* AVAILABLE RECORDS:
──────────

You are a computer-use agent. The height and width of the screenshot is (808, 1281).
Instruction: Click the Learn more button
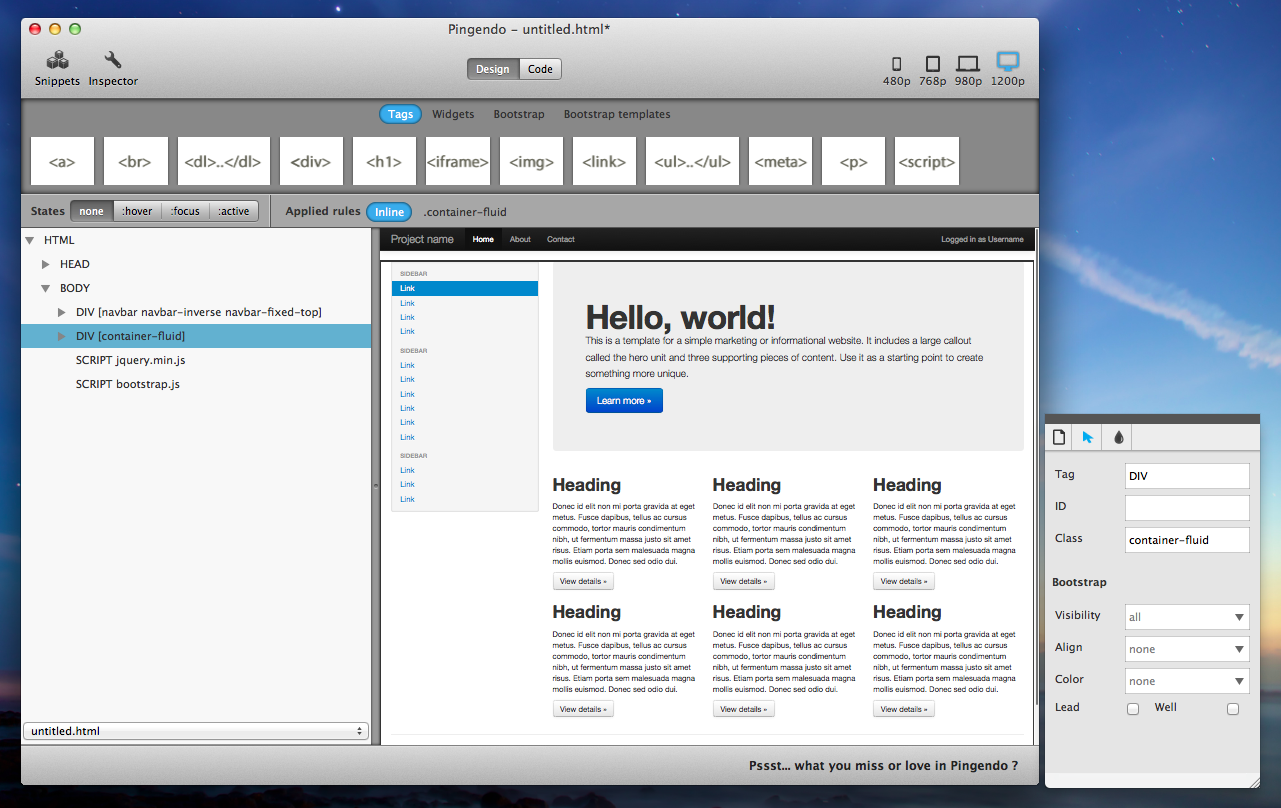(624, 400)
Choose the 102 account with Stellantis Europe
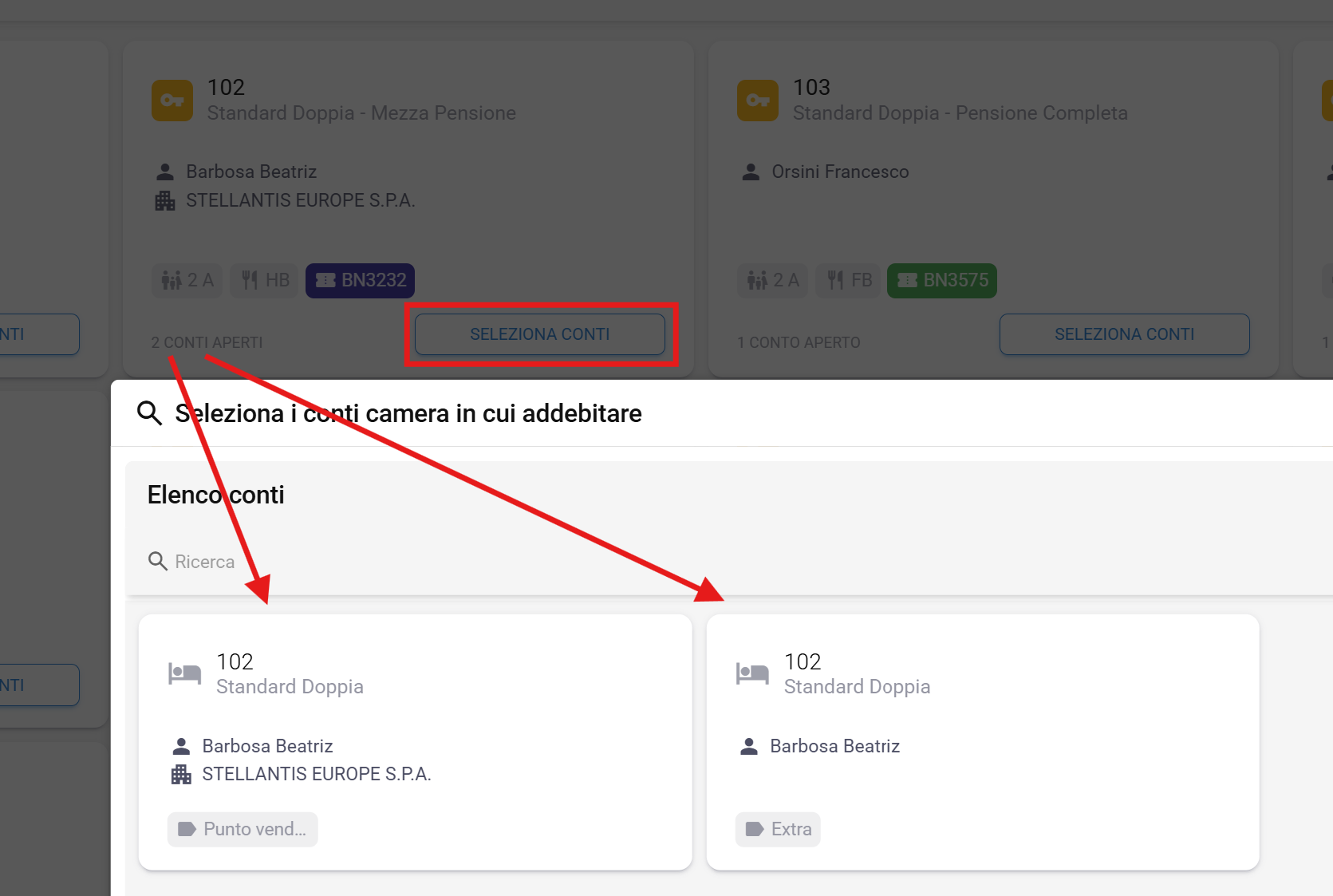1333x896 pixels. click(415, 741)
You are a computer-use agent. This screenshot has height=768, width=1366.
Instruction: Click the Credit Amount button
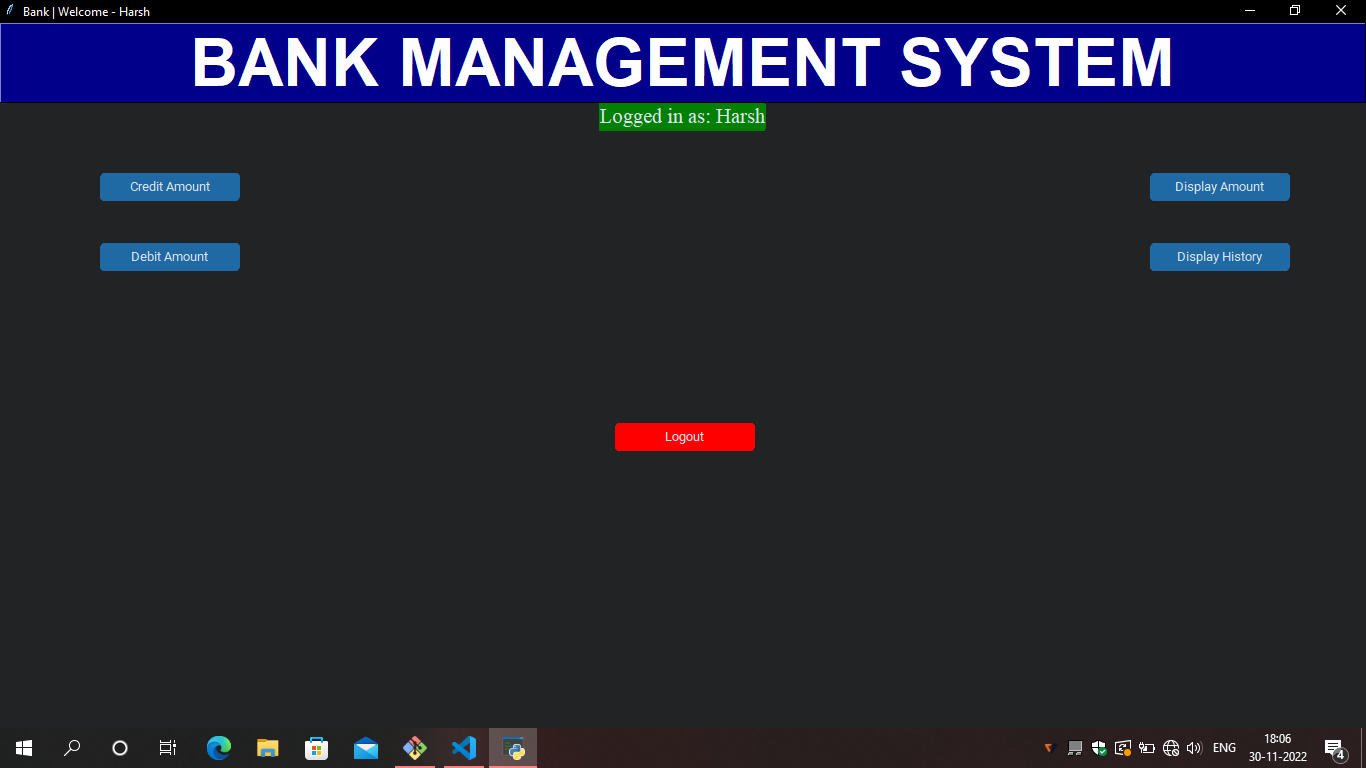pyautogui.click(x=169, y=186)
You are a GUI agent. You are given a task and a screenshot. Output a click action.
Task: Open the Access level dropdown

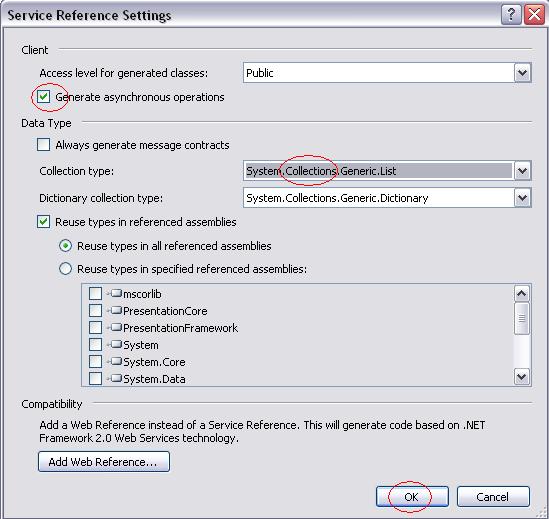522,73
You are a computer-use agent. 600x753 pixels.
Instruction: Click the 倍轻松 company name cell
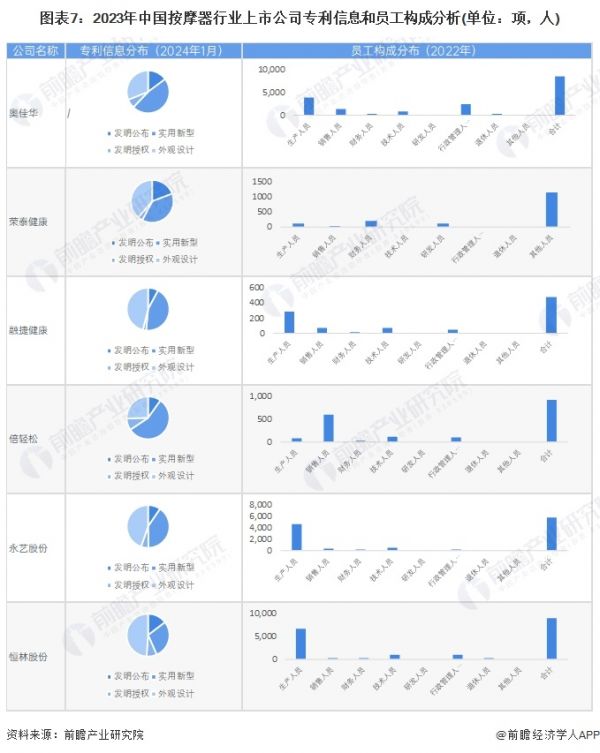click(33, 439)
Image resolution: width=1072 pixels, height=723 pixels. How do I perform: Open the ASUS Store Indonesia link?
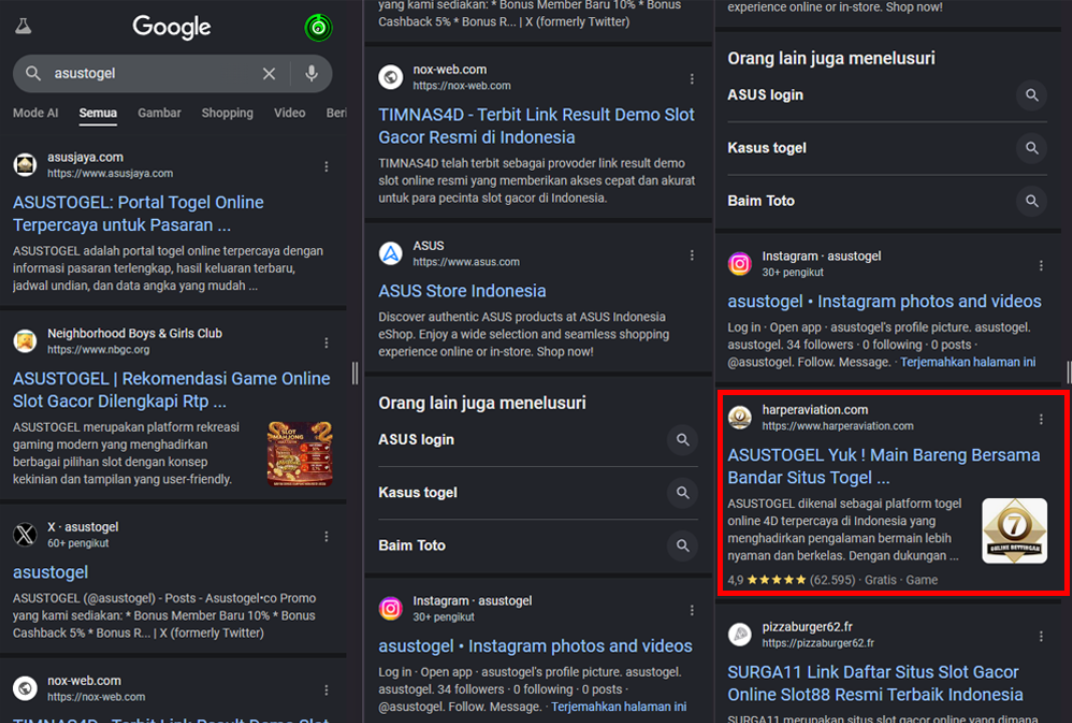tap(462, 291)
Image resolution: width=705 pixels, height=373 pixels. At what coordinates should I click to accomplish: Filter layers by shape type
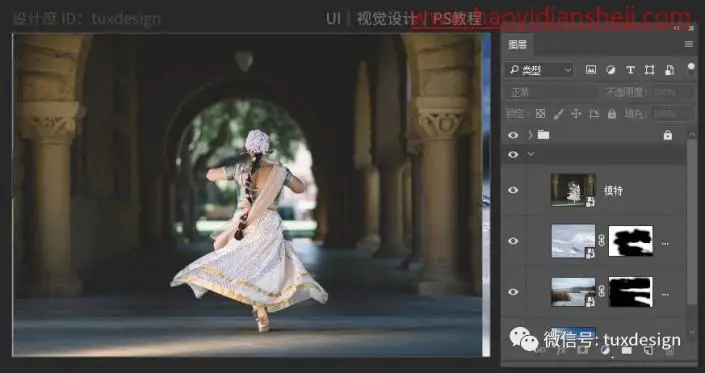point(650,70)
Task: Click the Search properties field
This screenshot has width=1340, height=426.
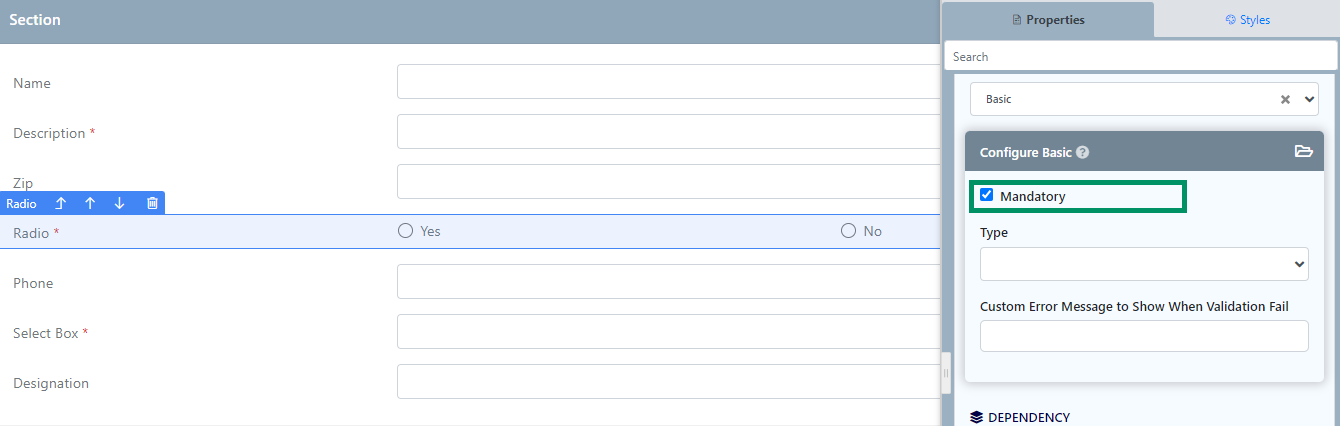Action: [x=1140, y=57]
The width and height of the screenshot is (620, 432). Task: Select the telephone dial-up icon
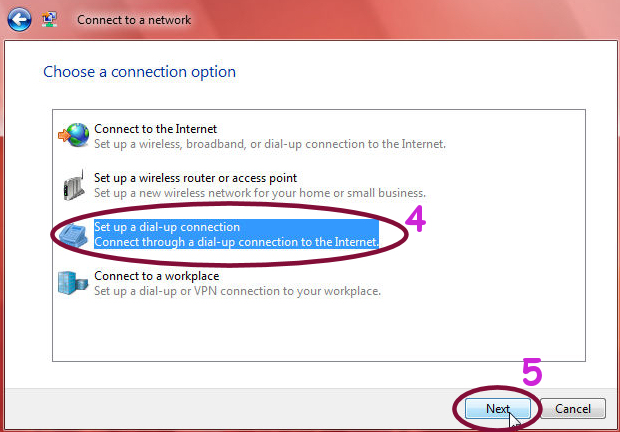74,234
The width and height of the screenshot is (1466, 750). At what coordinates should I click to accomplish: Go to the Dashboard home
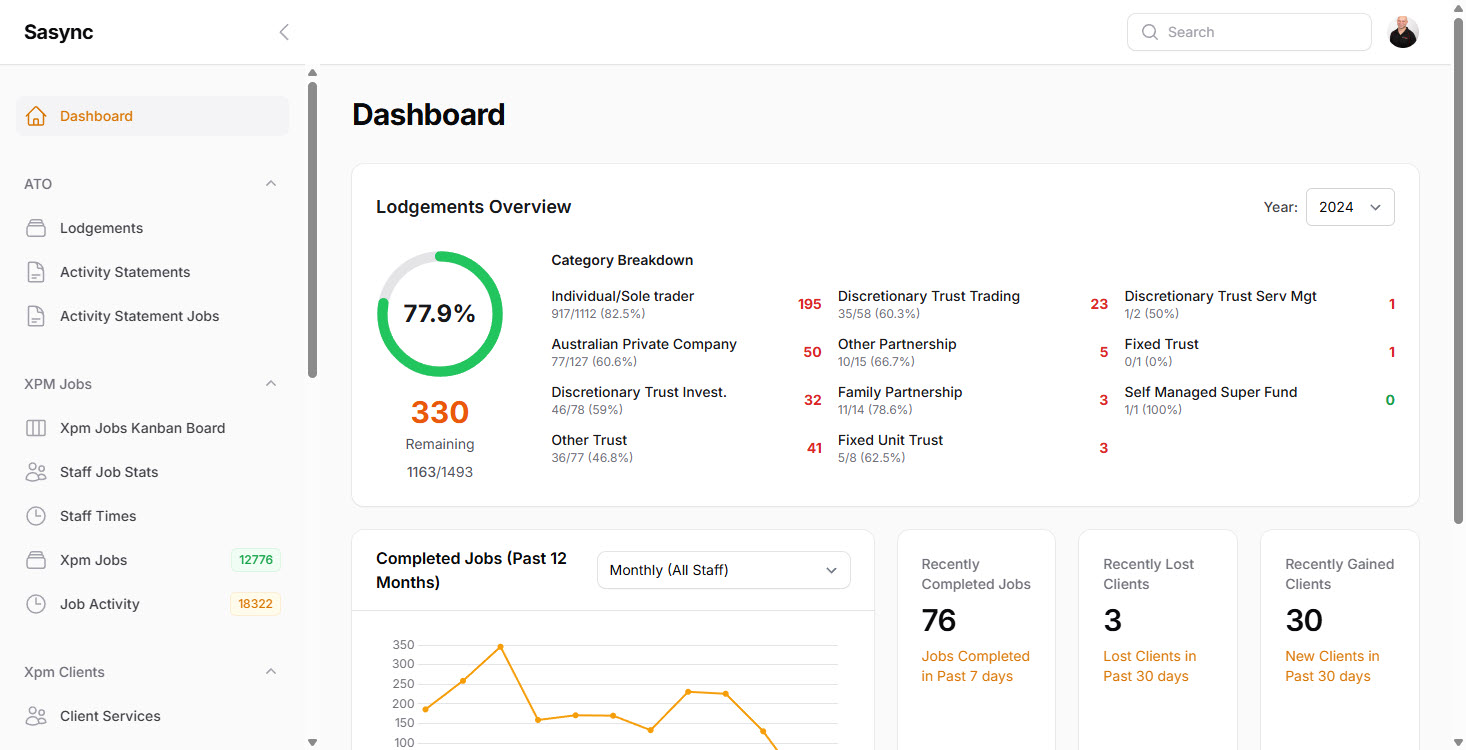pos(96,115)
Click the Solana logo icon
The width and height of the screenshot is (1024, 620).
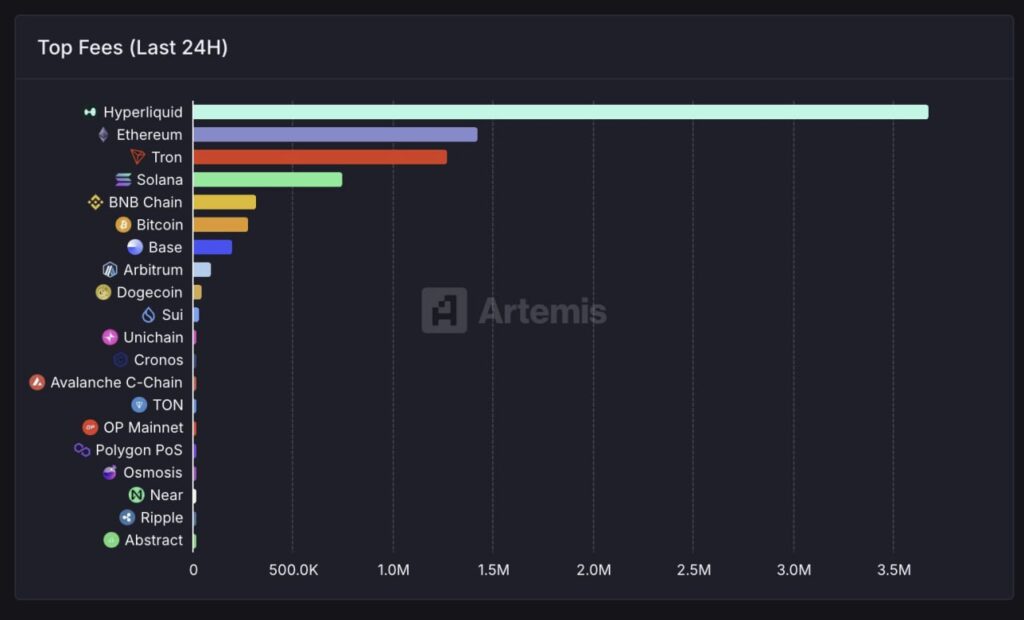pos(123,180)
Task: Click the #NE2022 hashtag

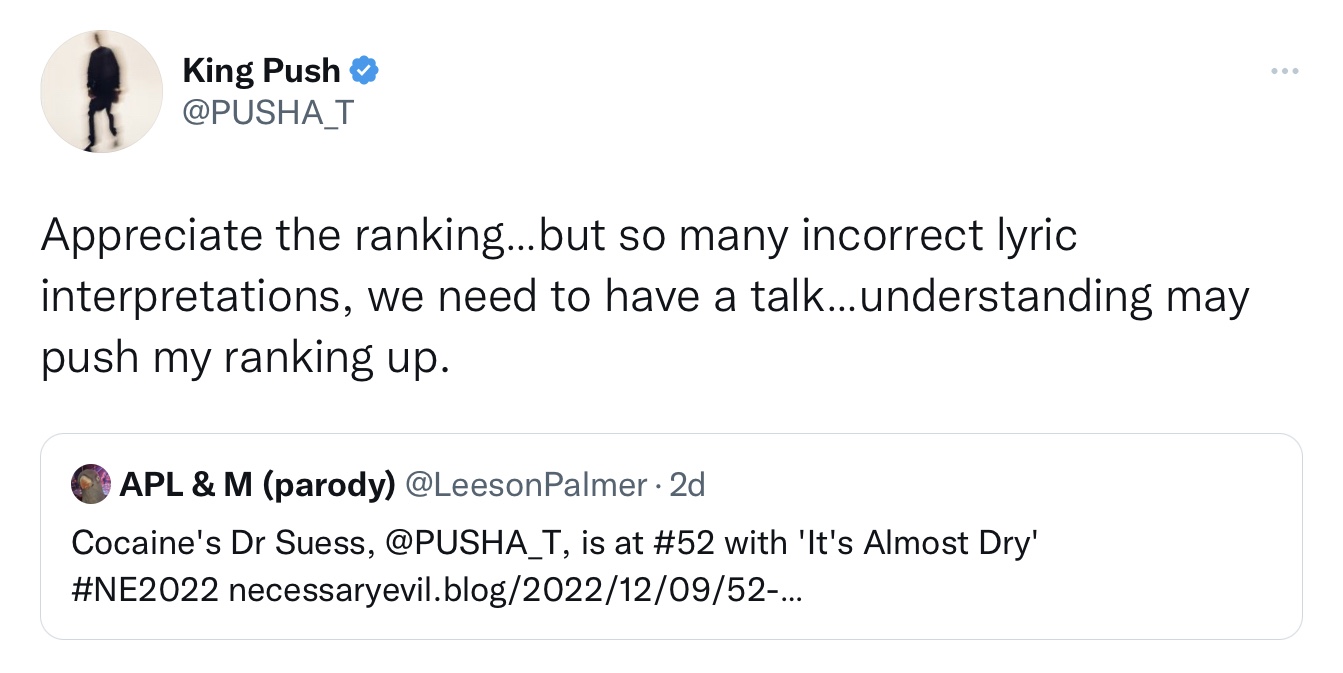Action: pyautogui.click(x=144, y=590)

──────────

* AIM OF THE TASK: In the entries above, find the line containing "This screenshot has width=1340, height=426.". Transcribe it and every later line to the end, exactly, and leave out the pictures.

* OUTPUT BELOW:
This screenshot has width=1340, height=426.
Action: [x=1140, y=57]
The width and height of the screenshot is (620, 432). Task: Select the telephone dial-up icon
74,234
The width and height of the screenshot is (1466, 750). At what coordinates should I click to accomplish: Go to the Dashboard home
pos(96,115)
Click the Solana logo icon
The width and height of the screenshot is (1024, 620).
pos(123,180)
Task: Click the #NE2022 hashtag

Action: pyautogui.click(x=144, y=590)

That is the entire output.